1953—Crick and Watson Publish DNA Results
British scientists James D Watson and Francis Crick publish an article detailing their discovery of the existence and structure of deoxyribonucleic acid, or DNA, in Nature magazine. Their findings answer one of the oldest and most fundamental questions of biology, that of how living things reproduce themselves.
April 24
1967—First Space Program Casualty Occurs
Soviet cosmonaut Vladimir Komarov dies in Soyuz 1 when, during re-entry into Earth's atmosphere after more than ten successful orbits, the capsule's main parachute fails to deploy properly, and the backup chute becomes entangled in the first.
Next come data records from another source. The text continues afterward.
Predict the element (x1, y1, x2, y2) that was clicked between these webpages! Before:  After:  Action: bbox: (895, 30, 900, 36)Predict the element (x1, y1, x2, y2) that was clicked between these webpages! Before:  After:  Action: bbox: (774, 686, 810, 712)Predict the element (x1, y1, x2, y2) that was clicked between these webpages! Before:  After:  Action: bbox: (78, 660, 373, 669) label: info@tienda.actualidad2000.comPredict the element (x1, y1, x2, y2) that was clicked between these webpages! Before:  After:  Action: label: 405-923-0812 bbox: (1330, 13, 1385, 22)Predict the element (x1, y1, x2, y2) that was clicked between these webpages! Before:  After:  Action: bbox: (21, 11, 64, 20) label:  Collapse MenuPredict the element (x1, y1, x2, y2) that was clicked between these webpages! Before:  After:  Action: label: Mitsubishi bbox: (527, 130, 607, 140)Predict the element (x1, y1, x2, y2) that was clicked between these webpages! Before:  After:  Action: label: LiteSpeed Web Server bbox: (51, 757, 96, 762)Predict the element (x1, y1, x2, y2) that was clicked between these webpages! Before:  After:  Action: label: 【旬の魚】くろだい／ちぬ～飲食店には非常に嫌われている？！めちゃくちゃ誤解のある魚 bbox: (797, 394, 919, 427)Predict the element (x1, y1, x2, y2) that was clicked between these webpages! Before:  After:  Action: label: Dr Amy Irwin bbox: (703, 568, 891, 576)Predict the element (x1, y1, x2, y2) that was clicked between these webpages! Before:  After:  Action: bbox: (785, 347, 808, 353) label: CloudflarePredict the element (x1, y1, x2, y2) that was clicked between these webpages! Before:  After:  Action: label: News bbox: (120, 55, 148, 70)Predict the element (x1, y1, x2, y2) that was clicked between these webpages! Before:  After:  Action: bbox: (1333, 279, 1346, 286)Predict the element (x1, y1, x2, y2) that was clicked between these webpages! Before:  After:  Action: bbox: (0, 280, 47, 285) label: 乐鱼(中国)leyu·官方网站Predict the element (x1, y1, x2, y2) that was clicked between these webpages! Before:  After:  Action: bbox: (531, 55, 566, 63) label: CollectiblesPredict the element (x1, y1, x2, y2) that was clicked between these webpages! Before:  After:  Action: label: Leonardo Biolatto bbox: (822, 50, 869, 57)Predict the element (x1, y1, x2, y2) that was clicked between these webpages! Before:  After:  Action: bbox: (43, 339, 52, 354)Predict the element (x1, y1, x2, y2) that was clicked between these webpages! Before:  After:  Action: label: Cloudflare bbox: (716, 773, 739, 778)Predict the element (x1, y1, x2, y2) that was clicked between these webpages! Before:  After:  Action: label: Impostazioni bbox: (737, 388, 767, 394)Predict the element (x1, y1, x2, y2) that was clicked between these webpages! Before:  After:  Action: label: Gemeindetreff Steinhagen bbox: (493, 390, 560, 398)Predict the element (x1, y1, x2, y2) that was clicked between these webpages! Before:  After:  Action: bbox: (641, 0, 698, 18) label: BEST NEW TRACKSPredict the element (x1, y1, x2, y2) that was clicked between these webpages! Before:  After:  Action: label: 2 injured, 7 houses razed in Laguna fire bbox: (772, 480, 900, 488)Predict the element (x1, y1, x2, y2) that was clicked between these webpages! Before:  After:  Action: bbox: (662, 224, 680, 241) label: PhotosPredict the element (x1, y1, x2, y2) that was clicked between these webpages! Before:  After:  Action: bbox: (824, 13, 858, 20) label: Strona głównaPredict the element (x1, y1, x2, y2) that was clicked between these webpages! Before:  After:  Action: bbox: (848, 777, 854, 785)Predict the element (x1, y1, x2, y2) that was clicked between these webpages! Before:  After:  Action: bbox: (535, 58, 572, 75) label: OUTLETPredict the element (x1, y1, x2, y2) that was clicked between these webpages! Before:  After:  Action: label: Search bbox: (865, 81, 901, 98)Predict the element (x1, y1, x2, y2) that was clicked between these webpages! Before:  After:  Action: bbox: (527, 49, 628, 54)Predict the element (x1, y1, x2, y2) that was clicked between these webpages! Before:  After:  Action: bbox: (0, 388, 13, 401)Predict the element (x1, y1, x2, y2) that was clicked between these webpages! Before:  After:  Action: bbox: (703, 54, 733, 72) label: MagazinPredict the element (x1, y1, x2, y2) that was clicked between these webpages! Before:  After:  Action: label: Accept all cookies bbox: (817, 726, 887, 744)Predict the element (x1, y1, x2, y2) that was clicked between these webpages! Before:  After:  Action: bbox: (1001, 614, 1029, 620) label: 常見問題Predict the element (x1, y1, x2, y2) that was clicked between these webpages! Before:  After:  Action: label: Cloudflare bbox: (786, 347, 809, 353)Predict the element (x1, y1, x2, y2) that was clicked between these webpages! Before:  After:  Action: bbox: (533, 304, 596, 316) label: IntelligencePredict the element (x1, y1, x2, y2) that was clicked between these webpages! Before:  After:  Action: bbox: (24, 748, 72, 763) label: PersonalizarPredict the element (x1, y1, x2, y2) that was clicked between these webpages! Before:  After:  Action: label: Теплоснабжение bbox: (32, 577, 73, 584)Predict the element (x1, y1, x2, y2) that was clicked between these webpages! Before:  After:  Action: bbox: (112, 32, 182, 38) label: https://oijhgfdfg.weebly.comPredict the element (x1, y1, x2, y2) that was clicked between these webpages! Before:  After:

The capsule's descent is slowed, but it still hits the ground at about 90 mph, at which point it bursts into flames. Komarov is the first human to die during a space mission.
April 23
1986—Otto Preminger Dies
Austro–Hungarian film director Otto Preminger, who directed such eternal classics as Laura, Anatomy of a Murder, Carmen Jones, The Man with the Golden Arm, and Stalag 17, and for his efforts earned a star on Hollywood's Walk of Fame, dies in New York City, aged 80, from cancer and Alzheimer's disease.
1998—James Earl Ray Dies
The convicted assassin of American civil rights leader Martin Luther King, Jr., petty criminal James Earl Ray, dies in prison of hepatitis aged 70, protesting his innocence as he had for decades. Members of the King family who supported Ray's fight to clear his name believed the U.S. Government had been involved in Dr. King's killing, but with Ray's death such questions became moot.